Exercise brief - Every entry must come back exactly as it was written.

Records to use -
◇ ◇ ◇

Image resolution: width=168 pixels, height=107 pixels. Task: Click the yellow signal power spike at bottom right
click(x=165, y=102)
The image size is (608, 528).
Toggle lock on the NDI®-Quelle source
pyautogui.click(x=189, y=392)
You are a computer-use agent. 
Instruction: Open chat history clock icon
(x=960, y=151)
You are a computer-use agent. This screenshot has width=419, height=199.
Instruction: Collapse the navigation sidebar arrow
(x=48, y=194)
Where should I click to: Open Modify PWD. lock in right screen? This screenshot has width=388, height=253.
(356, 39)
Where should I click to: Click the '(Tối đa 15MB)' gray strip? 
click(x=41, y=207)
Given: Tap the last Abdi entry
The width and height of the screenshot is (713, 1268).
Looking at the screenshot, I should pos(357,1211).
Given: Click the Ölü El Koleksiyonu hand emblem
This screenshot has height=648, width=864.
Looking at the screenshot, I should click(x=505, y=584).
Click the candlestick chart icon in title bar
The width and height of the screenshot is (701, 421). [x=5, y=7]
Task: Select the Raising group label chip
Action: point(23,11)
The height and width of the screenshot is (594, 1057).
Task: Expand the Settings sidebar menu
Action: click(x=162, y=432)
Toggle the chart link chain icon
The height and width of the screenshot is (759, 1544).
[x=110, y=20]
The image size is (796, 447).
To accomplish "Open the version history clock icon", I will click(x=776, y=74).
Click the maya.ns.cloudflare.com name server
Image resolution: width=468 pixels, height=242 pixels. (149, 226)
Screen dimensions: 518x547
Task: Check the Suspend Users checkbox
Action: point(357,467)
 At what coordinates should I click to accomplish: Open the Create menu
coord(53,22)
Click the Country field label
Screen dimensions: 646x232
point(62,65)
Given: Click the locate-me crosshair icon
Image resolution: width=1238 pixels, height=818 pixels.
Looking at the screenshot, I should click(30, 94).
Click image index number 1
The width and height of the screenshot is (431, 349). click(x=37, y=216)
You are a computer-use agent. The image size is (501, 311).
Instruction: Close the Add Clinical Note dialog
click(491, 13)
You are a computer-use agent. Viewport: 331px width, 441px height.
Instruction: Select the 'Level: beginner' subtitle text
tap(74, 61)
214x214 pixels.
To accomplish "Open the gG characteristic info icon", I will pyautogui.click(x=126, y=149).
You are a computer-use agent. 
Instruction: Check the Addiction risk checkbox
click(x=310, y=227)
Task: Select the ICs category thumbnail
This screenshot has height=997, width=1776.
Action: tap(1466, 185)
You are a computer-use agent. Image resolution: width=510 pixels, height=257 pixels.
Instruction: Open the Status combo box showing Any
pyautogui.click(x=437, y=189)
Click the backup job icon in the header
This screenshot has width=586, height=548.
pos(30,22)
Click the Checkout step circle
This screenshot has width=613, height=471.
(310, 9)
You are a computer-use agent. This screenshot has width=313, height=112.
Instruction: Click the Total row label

◇ ◇ ◇

Task output -
Image resolution: width=168 pixels, height=107 pixels. Task: Click the yellow signal power spike at bottom right
click(x=165, y=102)
The image size is (608, 528).
Toggle lock on the NDI®-Quelle source
pyautogui.click(x=189, y=392)
You are a computer-use agent. 
Instruction: Open chat history clock icon
(x=960, y=151)
You are a computer-use agent. This screenshot has width=419, height=199.
Instruction: Collapse the navigation sidebar arrow
(x=48, y=194)
Where should I click to: Open Modify PWD. lock in right screen? This screenshot has width=388, height=253.
(356, 39)
Where should I click to: Click the '(Tối đa 15MB)' gray strip? 
click(x=41, y=207)
Given: Tap the last Abdi entry
The width and height of the screenshot is (713, 1268).
Looking at the screenshot, I should pos(357,1211).
Given: Click the Ölü El Koleksiyonu hand emblem
This screenshot has height=648, width=864.
Looking at the screenshot, I should click(x=505, y=584).
Click the candlestick chart icon in title bar
The width and height of the screenshot is (701, 421). [x=5, y=7]
Task: Select the Raising group label chip
Action: point(23,11)
The height and width of the screenshot is (594, 1057).
Task: Expand the Settings sidebar menu
Action: click(x=162, y=432)
Toggle the chart link chain icon
The height and width of the screenshot is (759, 1544).
[x=110, y=20]
The image size is (796, 447).
To accomplish "Open the version history clock icon", I will click(x=776, y=74).
Click the maya.ns.cloudflare.com name server
Image resolution: width=468 pixels, height=242 pixels. (149, 226)
Screen dimensions: 518x547
Task: Check the Suspend Users checkbox
Action: point(357,467)
 At what coordinates should I click to accomplish: Open the Create menu
coord(53,22)
Click the Country field label
Screen dimensions: 646x232
point(62,65)
Given: Click the locate-me crosshair icon
Image resolution: width=1238 pixels, height=818 pixels.
Looking at the screenshot, I should click(30, 94).
Click image index number 1
The width and height of the screenshot is (431, 349). click(x=37, y=216)
You are a computer-use agent. The image size is (501, 311).
Instruction: Close the Add Clinical Note dialog
click(491, 13)
You are a computer-use agent. Viewport: 331px width, 441px height.
Instruction: Select the 'Level: beginner' subtitle text
tap(74, 61)
214x214 pixels.
To accomplish "Open the gG characteristic info icon", I will pyautogui.click(x=126, y=149).
You are a computer-use agent. 
Instruction: Check the Addiction risk checkbox
click(x=310, y=227)
Task: Select the ICs category thumbnail
This screenshot has height=997, width=1776.
Action: tap(1466, 185)
You are a computer-use agent. Image resolution: width=510 pixels, height=257 pixels.
Instruction: Open the Status combo box showing Any
pyautogui.click(x=437, y=189)
Click the backup job icon in the header
This screenshot has width=586, height=548.
pos(30,22)
Click the Checkout step circle
This screenshot has width=613, height=471.
(310, 9)
You are a computer-use agent. This screenshot has width=313, height=112.
Instruction: Click the Total row label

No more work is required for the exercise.